Quem são os culpados?

Todos, os que criam o sistema e os que se deixam engolir por ele, temos os patrões que merecemos, a situação não é diferente da política, onde também temos os políticos que elegemos (merecemos).

A diferença é que se podemos alienar da política, ignora-la e renega-la, já não o podemos fazer em relação ao trabalho, todos, praticamente todos, precisamos de sustento e é nessa base que somos explorados, na pressão de que se não somos nós, serão outros a ocupar o nosso precário lugar.

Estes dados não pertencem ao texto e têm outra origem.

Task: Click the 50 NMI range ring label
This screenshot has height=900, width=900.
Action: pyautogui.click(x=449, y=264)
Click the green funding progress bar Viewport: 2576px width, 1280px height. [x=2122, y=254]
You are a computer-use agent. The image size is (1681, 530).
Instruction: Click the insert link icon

A lei alegadamente protege o trabalhador, mas na prática a lei revela-se insuficiente, ineficaz e improdutiva, incapaz de defender o interesse do trabalhador e de lhe proporcionar as condições necessárias para ter trabalho digno e condignamente remunerado.

Os sindicatos apenas defendem os interesses dos funcionários públicos e dos trabalhadores dos grandes grupos, tudo o resto é inoperante e sem expressão, existindo profissões que não se enquadram em nenhum dos sindicatos existentes.

 

Restam os trabalhadores, se há mote que faz sentido é este “O povo unido jamais será vencido”, na frase podemos substituir povo por trabalhadores, na verdade são muito mais os trabalhadores do que os patrões e se fizéssemos valer a nossa vontade, os nossos direitos não viveríamos nesta indecência laboral.

Preocupam-se muito com o ordenado mínimo, é importante, importantíssimo, é um valor de referência e deve estar em linha com o custo de vida, não está, mas mais importante que o ordenado mínimo são os ordenados intermédios, são esses o grosso e é desses de quem ninguém fala.

É precisamente na franja de trabalhadores que ganham um pouco acima do ordenado que reside o maior problema, são pessoas com responsabilidades acrescidas, muitas delas com formação específica ou superior que trabalham sobre pressão e que recebem o que podemos considerar uma ninharia para o cargo que desempenham.

 

Não conheço nenhum estudo que relacione o burnout com o ordenado, mas acredito que estará muito centrado neste grupo que não aufere um ordenado condizente com a função que desempenha, não é difícil encontramos pessoas qualificadas e com vários anos de experiência que ganham menos hoje do que ganhavam no início da carreira, assim como não é preciso procurar muito para encontramos pessoas que trabalham debaixo de stress e pressão, sem horário de saída, 24h conectados à empresa por e-mail e telefone, presos a um função de responsabilidade, explorados e esmagados pela entidade patronal a auferirem 700€, 800€.

Não é que o valor monetário mitigue o stress e a pressão, mas apazigua o desânimo e alimenta a motivação, é importante que se pague e valorize quer horas de trabalho, quer a disponibilidade das pessoas, é preciso pagar o custo de oportunidade, o que o trabalhador perde por estar a trabalhar.

 

O stress infelizmente faz parte do nosso modo de vida, se aliarmos esse stress crónico a ordenados baixos e a falta de tempo para lazer o que nos resta? O que podemos esperar de um tecido empresarial que se baseia numa política de ordenados baixos e pressão psicológica?

Até quando será sustentável? Até quando os trabalhadores aguentarão esta pressão? Que custos para as pessoas, para a sua saúde mental e física estão envolvidos? Quanto custa ao Estado esta política em baixas médicas, em consultas, em tratamento de doenças, em reformas antecipadas, em subsídios de desemprego e rendimentos de inserção social?

 

O que podemos esperar de empresas que não se especializam, que não acrescentam valor, que se baseiam na mão-de-obra barata e não profissionalizada? Que futuro terão essas empresas num mundo global e competitivo?

O futuro é o presente, trabalhos precários, ordenados miseráveis, pressão excessiva, exploração, escravatura, sem progressão nas carreiras, sem perspetivas de mudança, é este o decrépito estado laboral que teima em persistir, sem oposição daqueles que mais prejudica.